My friend Hannah died in 2021. We’d been friends since we were children, and it completely devastated me. For a long time, I struggled to write anything. I was grieving and going through an unsettled time in my home life. We had three house moves in two years (it’s a long story) and I didn’t have the time, space, or energy to focus on writing. Working, family commitments, caring for our geriatric pets, and managing the house moves were more than enough to juggle.
Instead, I found comfort in reading. Unlike the young me, who devoured fiction and loved getting lost in imagined stories, I turned to memoir. I was drawn to real-life narratives from authors who had experienced loss and sadness but who had emerged stronger, overcoming their challenges enough to write about them.
I read stories of loss and love, stories that inspired me and made me think, stories that moved me to tears. I use the word story, but it’s more than that; it’s a genuine experience. And even when those experiences were drastically different from mine, I could still relate and connect with them emotionally. That’s the magic of memoir.

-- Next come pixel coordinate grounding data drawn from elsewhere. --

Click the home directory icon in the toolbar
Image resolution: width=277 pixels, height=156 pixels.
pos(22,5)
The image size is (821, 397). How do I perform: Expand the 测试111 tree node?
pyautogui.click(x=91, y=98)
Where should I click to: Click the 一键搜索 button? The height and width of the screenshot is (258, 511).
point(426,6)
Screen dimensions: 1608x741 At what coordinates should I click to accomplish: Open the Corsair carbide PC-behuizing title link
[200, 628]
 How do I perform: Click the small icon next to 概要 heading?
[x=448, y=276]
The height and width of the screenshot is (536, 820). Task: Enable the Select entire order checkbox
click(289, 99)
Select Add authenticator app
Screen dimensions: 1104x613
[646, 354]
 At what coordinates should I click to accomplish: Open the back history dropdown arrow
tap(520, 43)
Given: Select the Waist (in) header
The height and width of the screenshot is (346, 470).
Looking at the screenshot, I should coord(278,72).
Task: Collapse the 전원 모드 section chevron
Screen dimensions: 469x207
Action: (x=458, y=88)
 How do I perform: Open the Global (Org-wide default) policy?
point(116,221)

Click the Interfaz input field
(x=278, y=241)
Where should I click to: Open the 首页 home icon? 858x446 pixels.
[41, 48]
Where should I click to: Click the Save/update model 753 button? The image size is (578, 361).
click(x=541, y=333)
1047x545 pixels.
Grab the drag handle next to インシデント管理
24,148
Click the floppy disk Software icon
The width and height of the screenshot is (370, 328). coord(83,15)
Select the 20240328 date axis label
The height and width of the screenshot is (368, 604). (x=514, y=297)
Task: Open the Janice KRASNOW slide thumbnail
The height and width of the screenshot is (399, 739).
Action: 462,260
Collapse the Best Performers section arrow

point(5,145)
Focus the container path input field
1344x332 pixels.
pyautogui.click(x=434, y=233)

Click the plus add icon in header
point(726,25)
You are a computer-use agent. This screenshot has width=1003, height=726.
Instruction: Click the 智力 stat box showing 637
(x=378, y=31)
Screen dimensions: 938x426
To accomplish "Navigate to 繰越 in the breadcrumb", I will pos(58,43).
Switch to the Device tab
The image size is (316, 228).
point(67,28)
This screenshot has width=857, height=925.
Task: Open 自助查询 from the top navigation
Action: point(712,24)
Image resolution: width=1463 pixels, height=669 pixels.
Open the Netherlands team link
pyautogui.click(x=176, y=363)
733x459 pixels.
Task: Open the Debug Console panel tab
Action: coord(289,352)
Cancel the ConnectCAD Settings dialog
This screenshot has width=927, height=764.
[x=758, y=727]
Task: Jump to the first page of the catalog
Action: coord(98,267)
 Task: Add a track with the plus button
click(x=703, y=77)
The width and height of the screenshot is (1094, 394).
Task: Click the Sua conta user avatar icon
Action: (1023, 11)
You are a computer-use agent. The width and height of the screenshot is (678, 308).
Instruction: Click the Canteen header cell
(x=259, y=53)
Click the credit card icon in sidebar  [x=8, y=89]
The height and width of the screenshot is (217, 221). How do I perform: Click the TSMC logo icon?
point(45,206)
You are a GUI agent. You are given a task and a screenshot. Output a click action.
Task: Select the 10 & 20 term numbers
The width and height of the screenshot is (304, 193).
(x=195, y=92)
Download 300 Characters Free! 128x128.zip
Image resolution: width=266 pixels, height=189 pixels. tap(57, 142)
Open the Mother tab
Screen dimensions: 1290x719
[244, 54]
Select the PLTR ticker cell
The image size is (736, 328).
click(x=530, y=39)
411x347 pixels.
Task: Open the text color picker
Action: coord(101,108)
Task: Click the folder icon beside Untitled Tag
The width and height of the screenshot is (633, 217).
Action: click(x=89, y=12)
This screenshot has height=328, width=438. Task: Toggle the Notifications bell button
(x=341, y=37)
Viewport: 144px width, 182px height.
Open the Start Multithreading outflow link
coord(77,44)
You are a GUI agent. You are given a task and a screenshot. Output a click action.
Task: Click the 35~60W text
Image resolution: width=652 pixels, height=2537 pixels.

From all my reading, I realised that no life is too ordinary. Everyone has a story that is worth telling and we should not be afraid of sharing them in whatever way we like. It inspired me to get back to writing, to appreciate the work I produce, and to make a real effort to get my words out into the world.
I’m in my mid-forties now (still not sure how that happened). Life is changing and I’m changing. Midlife has brought some highs, lows, and some shocking realities about the ageing process. Just last week, I wrote about not even recognising myself in the mirror. It’s a strange time. I’m aware of life whizzing past at quite a pace, but also feel like I’m just getting started and have so much more to do. Everything is happening too quickly and sometimes I just want to slow it down and treasure the moments.
My niece started high school last month, so I’ve been feeling emotional that she’s growing up, gaining her independence, and leaving me behind. It’s made me think about what’s next for me in this new chapter of my life, where so far, I’ve felt lost, uncertain, and a little anxious.
Writing and reading more is always the answer. This time, I’ve turned to the women writing about midlife. Many of them are former magazine editors and journalists who inspired me to train as a journalist when I was starting my writing career. Reading their work made me realise that this point in my life is not an ending, but a beginning.
So, I am putting aside the sadness and struggles of the past few years, and I am starting again. It already feels like a creative time. The words and ideas are flowing, and I’m excited about the possibilities. I want to write about being a woman in midlife and all the chaos, challenges, and celebrations that it brings, and I want to do it with honesty, humour, and heart.
More than anything, I’m looking forward to connecting with readers who might be feeling the same as me. Sharing memoir and personal pieces is never easy, but the emotional connection makes it so worthwhile.
Reading or writing memoir is like having a conversation with a friend over tea and cake, as they share their stories, insecurities, laughs and low points. It’s personal and relatable and that, I think, is what makes it special.